Reason #3: Equipment Friendly
To really overload the legs, for a back or front squat you need a barbell, plates and a squat rack. All are pretty much non-negotiable. And the stronger you get, the more plates you need.
For a Bulgarian split squat, you need a couple of dumbbells…or perhaps nothing at all. For a lot of people, they can’t do bodyweight sets of 15 that are deep and controlled, quality reps. So it really doesn’t require anything more than just yourself and a bed or chair to put your back foot up on.
In other words, it’s quarantine friendly.
Reason #4: Muscle Imbalances
Most people have leg length differences, or a slightly twisted pelvis.
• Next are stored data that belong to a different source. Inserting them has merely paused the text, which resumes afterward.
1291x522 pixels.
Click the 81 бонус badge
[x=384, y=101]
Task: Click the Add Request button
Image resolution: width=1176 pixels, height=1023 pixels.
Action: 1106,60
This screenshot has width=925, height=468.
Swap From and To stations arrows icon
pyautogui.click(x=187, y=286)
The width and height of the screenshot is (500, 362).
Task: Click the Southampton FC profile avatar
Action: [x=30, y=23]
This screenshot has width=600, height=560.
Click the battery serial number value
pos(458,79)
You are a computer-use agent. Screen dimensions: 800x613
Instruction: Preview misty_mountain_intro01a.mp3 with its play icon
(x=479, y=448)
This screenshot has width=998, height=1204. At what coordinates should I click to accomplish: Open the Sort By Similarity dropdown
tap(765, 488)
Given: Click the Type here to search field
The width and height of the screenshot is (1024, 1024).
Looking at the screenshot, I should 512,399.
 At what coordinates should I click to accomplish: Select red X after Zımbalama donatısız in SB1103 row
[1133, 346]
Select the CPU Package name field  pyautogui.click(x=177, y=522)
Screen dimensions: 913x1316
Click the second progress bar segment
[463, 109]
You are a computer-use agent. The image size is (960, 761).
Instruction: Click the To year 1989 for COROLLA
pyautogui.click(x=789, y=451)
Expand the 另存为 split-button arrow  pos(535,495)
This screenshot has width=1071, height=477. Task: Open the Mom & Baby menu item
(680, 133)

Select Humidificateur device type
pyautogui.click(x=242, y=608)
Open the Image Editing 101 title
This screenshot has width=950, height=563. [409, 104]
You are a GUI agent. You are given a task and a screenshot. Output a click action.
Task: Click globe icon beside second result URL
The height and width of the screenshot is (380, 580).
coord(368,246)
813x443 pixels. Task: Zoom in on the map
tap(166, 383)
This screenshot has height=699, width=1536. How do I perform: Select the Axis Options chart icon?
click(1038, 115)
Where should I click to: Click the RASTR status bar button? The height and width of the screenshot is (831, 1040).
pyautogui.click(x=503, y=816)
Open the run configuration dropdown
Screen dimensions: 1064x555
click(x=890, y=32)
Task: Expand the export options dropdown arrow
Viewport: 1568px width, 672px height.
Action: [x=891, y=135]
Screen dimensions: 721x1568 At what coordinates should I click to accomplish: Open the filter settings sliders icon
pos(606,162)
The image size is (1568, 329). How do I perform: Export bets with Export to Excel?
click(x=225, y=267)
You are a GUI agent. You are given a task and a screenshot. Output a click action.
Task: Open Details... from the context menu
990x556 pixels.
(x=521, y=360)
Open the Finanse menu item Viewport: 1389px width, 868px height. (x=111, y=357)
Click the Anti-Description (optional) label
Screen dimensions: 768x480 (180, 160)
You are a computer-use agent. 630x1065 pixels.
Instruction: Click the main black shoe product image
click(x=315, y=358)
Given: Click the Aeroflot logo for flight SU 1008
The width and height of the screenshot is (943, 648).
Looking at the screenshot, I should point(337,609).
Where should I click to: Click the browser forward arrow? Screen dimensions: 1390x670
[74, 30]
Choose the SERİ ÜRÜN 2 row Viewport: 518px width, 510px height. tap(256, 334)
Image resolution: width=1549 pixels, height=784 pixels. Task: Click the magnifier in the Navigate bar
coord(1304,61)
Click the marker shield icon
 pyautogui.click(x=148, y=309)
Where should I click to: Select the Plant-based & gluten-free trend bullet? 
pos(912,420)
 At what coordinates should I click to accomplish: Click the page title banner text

This isn’t always a bad thing — for example, in distance runners, it’s often an adaptation to a slightly cambered road, or running counter-clockwise around a track all the time. But, over time, these imbalances can add up and put you at risk for injury. A normal back squat almost certainly will not help identify or correct these imbalances.
However, due to the unilateral nature of a Bulgarian split squat, you can very quickly see if one side feels different than the other. And if you keep doing them, often any imbalances sort themselves out over time.
Reason #5: Mobility
Most of us sit all day, and thus have very tight hips, weak glutes, shortened hip flexors and lower back pain. A lot of people — sometimes myself included — cannot even get into the positions of a Bulgarian split squat, particularly in the lowest position.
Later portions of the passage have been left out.